**Given exercise**
In the paper summary below, what kind of clocks timestamp the events in the predicate detection framework that the paper proposes?

** Start Selection **

Paper summary: Detecting global predicates in distributed systems with clocks

This is a 2000 paper by Scott Stoller. The paper is about detecting global predicates in distributed systems.

There has been a lot of previous work on predicate detection (e.g., Marzullo & Neiger WDAG 1991, Verissimo 1993), but those work considered vector clock (VC) timestamped events sorted via happened-before (hb) relationship. This paper proposes a framework for predicate detection over events timestamped with approximately-synchronized (think NTP) physical-time (PT) clocks.

This was a tough/deep paper to read and a rewarding one as well. I think this paper should receive more interest from distributed systems developers as it has applications to the cloud computing monitoring services. As you can see in Facebook stack and Google stack, monitoring services are an indispensible component of large-scale cloud computing systems.


Using PT for timestamping (and predicate detection) has several advantages over using VC. VC is O(N), whereas PT is a scalar. For capturing hb, VC assumes that all communication occur in the present system and there are no backchannels, which is not practical for today's large-scale integrated system of systems. Using PT alleviates the backchannel problem: even if there is not direct communication path, if event B happened in physical time later than event A, then we can still identify that event A can affect event B due to out-of-bound communication. Finally, using PT for timestamping allows the devops to be able to query the system in relation to physical time, whereas VC fails to support it.

** End Selection **
** Start Collected material **

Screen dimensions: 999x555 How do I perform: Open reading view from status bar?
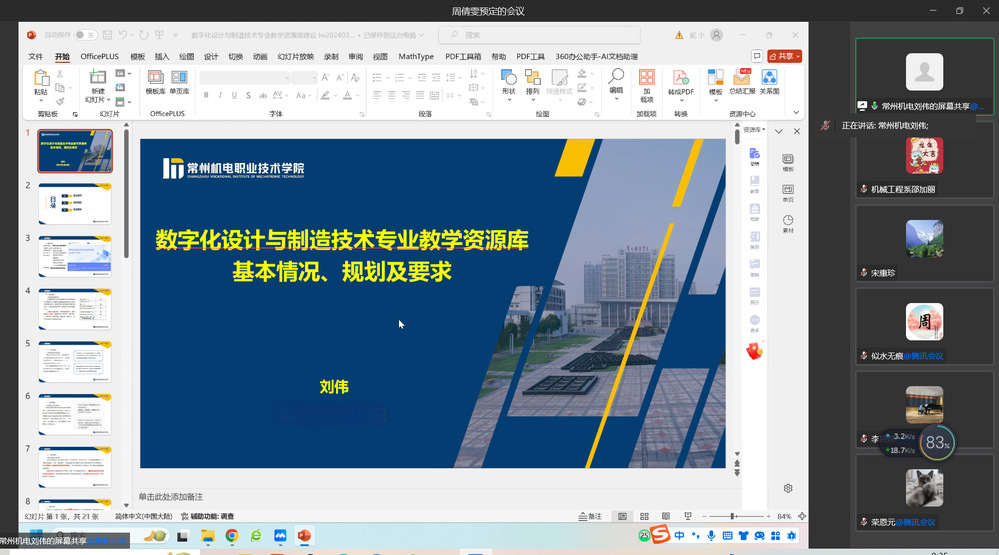coord(664,516)
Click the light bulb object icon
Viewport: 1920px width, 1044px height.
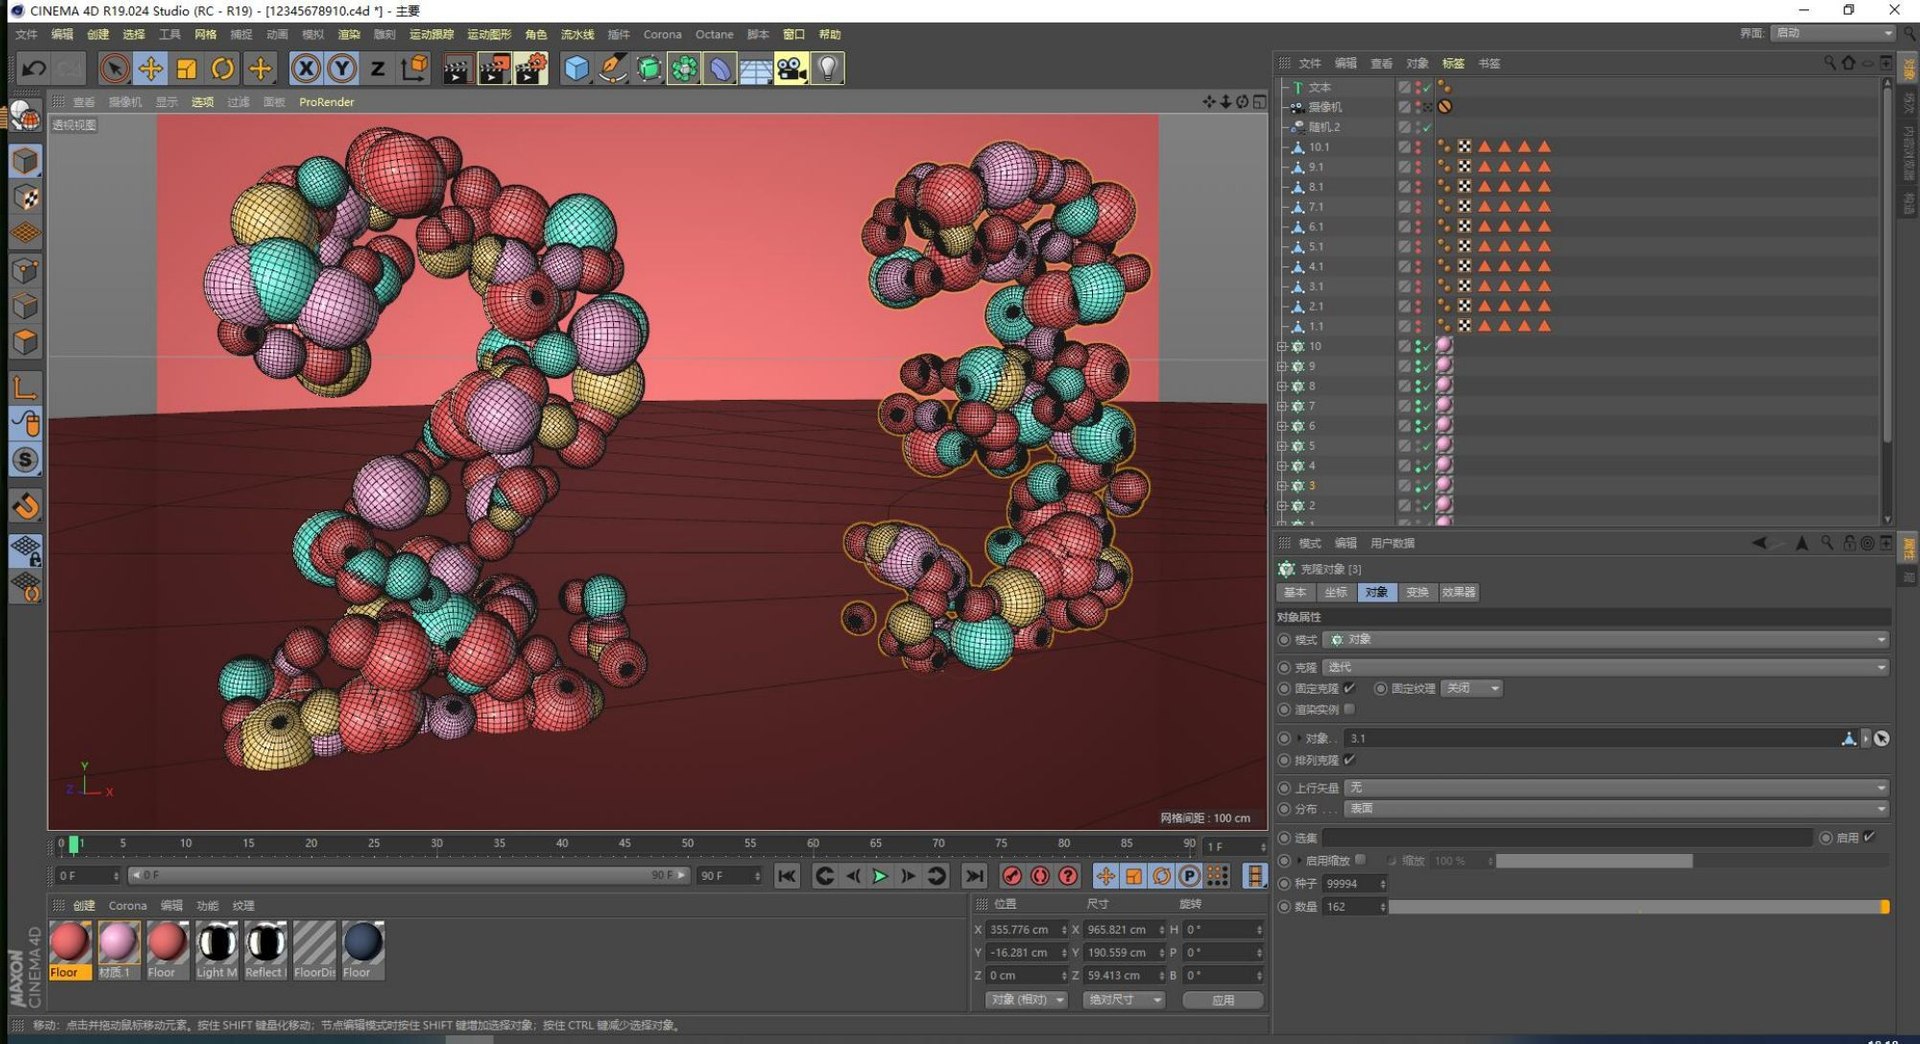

** End Collected material **

**Answer**
Approximately-synchronized physical-time (PT) clocks.